Recruits would like to bring their families as well
By Merituuli Ahola – In October last year, Philippine nurse and mother of four, Helen Donesa, 45, was watching television when she saw an interview with a Finnish man who said that he had come to the Philippines to recruit nurses for work in Finland. At that time Donesa certainly had no idea that in just six months she herself would be interviewed at a Finnish dementia treatment home.
“I am just an ordinary person, but here my picture has already been in a paper”, she says with amazement.
The Filipino nurses attract interest because they are the first group of foreign nurses to have been recruited from abroad to work in Finland.
Their aim is to open the way for possibly hundreds of other nurses, whom their employers, the Finnish health care company Esperi Care, plans to bring into Finland in the next two years.
A group of four men and four women arrived in Helsinki on Wednesday. The first couple of days the group has toured Finnish offices, getting Finnish social security numbers, bank accounts, and bus passes.
“Everything has gone quite smoothly and in a friendly manner”, says 26-year-old Urminico Baronda.
Their accommodation is also seen as excellent. The Philippine nurses have been accommodated in two apartments of about 70 square metres each. The men live in one, and the women live in the other.
“There is a washing machine and an electric stove. In the Philippines we wash our laundry by hand and we usually cook food on an open fire”, he says.
Baronda has come to Finland to care for old people and earn money.
“Here I can earn five or six times what I make in the Philippines”, he says.
In the Philippines, the monthly pay for a nurse is EUR 250. In Finland, the starting salary for a nurse is about EUR 1,600.
“This is an excellent opportunity to achieve a better life”, Baronda says.
At home in the Philippines, he has a wife and a one-year-old daughter. Baronda and the others plan to send most of his pay home each month.

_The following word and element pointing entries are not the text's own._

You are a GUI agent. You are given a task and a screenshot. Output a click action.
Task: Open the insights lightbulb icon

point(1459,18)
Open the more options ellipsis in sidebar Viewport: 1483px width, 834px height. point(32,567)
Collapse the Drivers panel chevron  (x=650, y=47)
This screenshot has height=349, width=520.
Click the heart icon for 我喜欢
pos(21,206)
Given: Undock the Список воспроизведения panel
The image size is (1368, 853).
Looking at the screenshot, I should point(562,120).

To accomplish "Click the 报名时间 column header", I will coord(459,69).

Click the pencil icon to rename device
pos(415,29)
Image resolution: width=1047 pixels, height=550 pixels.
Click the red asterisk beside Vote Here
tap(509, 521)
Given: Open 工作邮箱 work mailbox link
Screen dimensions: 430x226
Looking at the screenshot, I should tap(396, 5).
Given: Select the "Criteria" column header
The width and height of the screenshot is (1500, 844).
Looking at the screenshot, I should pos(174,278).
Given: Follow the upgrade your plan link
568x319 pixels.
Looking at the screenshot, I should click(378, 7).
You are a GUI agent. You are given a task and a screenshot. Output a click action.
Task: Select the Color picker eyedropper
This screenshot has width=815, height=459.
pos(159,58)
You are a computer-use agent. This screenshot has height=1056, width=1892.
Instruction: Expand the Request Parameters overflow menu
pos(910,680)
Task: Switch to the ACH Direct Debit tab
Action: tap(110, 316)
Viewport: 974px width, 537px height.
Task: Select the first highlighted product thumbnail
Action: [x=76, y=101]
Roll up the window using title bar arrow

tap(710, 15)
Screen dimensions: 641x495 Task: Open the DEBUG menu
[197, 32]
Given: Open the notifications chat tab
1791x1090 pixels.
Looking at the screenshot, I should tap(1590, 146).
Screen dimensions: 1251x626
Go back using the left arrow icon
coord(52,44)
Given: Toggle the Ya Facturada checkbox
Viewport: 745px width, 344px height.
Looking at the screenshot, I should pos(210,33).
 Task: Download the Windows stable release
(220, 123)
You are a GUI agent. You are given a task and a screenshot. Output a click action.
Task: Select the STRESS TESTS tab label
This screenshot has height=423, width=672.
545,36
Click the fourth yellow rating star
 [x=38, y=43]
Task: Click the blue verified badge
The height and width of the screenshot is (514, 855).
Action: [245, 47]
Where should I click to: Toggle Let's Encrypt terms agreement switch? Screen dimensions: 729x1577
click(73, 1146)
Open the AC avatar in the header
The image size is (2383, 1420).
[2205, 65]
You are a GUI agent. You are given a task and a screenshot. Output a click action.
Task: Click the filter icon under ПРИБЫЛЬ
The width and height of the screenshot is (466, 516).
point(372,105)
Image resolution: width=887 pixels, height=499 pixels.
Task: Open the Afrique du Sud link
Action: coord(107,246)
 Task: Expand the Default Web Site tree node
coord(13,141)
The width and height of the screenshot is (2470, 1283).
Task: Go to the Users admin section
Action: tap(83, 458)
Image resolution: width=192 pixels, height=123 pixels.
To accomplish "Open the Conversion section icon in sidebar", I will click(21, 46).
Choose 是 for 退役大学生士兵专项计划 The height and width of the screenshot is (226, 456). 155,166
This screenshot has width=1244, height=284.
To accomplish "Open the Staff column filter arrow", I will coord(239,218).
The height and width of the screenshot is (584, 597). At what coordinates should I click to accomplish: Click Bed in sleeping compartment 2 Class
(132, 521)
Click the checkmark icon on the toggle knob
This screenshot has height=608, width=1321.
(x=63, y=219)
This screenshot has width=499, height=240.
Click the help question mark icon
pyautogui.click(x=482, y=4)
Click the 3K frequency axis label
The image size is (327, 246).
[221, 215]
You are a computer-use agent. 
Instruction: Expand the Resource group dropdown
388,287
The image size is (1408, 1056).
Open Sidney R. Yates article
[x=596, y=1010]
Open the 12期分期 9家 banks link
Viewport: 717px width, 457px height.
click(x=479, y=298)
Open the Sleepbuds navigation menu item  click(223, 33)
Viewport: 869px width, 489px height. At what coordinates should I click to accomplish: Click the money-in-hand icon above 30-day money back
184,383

Nurses are an export product for the Philippines. The state deliberately trains a surplus of them, and the country has an established market for recruitment of local nurses abroad.
Up to 10% of the Philippines’ GDP is from wages sent back home by citizens working abroad.
“My sister has worked as a nurse in Italy for 24 years already. My cousin is working in the United States”, Helen Donesa says.
She has had nursing jobs herself in Libya and Saudi Arabia.
“Working abroad is much more common in the Philippines than here with us”, says Esperi Care’s CEO Marja Aarnio-Isohanni.
She knows that not everyone takes a favourable view of the recruitment of nurses from abroad. One of the objections is that there would be plenty for foreign nurses to do in their own countries.
“Naturally, it would be wonderful if health care were to operate better there. However, that is beyond our control”, Aarnio-Isohanni says in her company’s defence.
The Filipino nurses appear very satisfied as they eat pea soup for lunch.
“Finland looks like a great country. There are few people here, and everyone is truly friendly. The air is clean, and there is no traffic here”, laughs Helen Donesa.
In Finland the nurses will be working around the Helsinki region. For the first six months they will work as assistants under an apprenticeship scheme, after which Esperi Care will offer them a two year contract.
“We hope that they would be in Finland to stay”, Aarnio-Isohanni says.
That is exactly what Helen Donesa and Urminico Baronda say that they want to do.
“It would be best if we could bring our families here. The sooner, the better.”